As a RN I would have wanted to see the IV before it was d/c maybe it needed to be d/c maybe not, if not the patient got stuck again and charged for something unneeded.

Specializes in Cath/EP lab, CCU, Cardiac stepdown.

If you're worried about air embolism, I don't think it can happen like that, if I read your post correctly.

We prime prime the line to not actively instill air embolism (the pockets of air) into the bloodstream but if you say that the iv was actually dc'ed then that shouldn't be a problem.

I would imagine that if air embolism can travel into our bloodstream passively, then we would have issues from all sorts of small injuries.

Specializes in Emergency, Telemetry, Transplant.

I don't know that I'd call it a "major" source of infection (it depends on the pt and your definition of major). The risk of air getting into the vein and causing a problem is pretty low, but it could have been in the vein, but just clotted off--which would also prevent any air from getting in there.

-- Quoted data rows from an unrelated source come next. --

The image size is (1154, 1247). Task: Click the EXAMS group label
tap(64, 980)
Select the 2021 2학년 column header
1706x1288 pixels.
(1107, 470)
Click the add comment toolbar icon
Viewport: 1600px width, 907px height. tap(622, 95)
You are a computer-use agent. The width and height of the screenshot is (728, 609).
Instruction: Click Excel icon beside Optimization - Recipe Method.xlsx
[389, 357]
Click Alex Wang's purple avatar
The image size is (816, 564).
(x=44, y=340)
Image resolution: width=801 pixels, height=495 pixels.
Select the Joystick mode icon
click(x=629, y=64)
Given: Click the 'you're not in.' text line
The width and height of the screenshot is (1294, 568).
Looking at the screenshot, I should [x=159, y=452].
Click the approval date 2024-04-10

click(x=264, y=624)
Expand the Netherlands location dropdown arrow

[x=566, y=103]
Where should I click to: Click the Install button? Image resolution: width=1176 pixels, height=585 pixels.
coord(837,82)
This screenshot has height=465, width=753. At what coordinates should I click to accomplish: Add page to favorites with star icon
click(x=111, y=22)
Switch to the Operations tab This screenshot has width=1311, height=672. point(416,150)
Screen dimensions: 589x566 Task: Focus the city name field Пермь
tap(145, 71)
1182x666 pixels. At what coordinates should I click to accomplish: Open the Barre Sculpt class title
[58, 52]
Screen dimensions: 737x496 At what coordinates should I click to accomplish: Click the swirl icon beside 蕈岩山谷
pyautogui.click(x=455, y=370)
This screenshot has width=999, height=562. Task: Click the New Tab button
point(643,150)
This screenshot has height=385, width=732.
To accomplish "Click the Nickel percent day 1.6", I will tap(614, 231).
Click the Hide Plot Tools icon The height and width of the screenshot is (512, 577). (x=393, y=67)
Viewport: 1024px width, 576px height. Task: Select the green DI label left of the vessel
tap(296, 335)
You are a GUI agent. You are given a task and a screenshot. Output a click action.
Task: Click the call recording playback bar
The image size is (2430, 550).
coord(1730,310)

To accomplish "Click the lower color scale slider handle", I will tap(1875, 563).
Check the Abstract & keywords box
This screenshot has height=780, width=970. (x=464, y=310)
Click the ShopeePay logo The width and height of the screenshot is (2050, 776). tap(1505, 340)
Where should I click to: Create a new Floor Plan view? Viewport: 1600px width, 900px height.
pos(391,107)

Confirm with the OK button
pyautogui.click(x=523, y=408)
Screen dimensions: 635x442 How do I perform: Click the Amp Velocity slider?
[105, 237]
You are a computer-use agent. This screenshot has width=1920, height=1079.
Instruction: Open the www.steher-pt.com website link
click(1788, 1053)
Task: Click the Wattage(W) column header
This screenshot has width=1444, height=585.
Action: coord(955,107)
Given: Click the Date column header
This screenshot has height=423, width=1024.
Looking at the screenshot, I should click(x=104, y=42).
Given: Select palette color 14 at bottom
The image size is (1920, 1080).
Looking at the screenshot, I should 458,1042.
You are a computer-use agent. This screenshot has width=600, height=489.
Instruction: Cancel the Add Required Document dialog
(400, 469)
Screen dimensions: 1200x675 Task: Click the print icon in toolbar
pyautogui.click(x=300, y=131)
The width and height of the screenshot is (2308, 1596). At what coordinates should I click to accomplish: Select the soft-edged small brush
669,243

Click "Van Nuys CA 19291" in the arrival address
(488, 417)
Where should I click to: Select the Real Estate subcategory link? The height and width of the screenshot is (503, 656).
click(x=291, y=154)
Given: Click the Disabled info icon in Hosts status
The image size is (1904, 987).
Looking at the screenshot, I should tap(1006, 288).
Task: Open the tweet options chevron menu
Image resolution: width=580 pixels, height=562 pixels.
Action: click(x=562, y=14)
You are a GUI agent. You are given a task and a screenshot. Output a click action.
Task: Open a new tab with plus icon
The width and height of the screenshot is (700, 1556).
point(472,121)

I my mind, that IV did need to be discontinued. Again, not sure it is a major infection risk, but if it is open to air, you then flush it, you are now flushing pathogens into the blood stream (or subQ tissue, etc. if the if catheter is no longer in the vein. As a student, I would have reported it first to the RN (and if he/she did nothing, to the CI) and allow the RN to evaluate it, look at the site, etc. before d/c'ing it.

Specializes in Emergency Department.

While I doubt there was any risk of air embolism, it sounds like the set had been disconnected from the catheter hub for a while, given that there's dried blood all over. This leads me to think that the catheter has also clotted off and even if you'd connected a new primed extension set, you'd either not be able to clear the line or you'd blow some clots into circulation where they'd end up being filtered out by the lungs. I doubt the patient would even notice such a small embolus... but that's an issue that can be avoided altogether by d/c'ing the IV.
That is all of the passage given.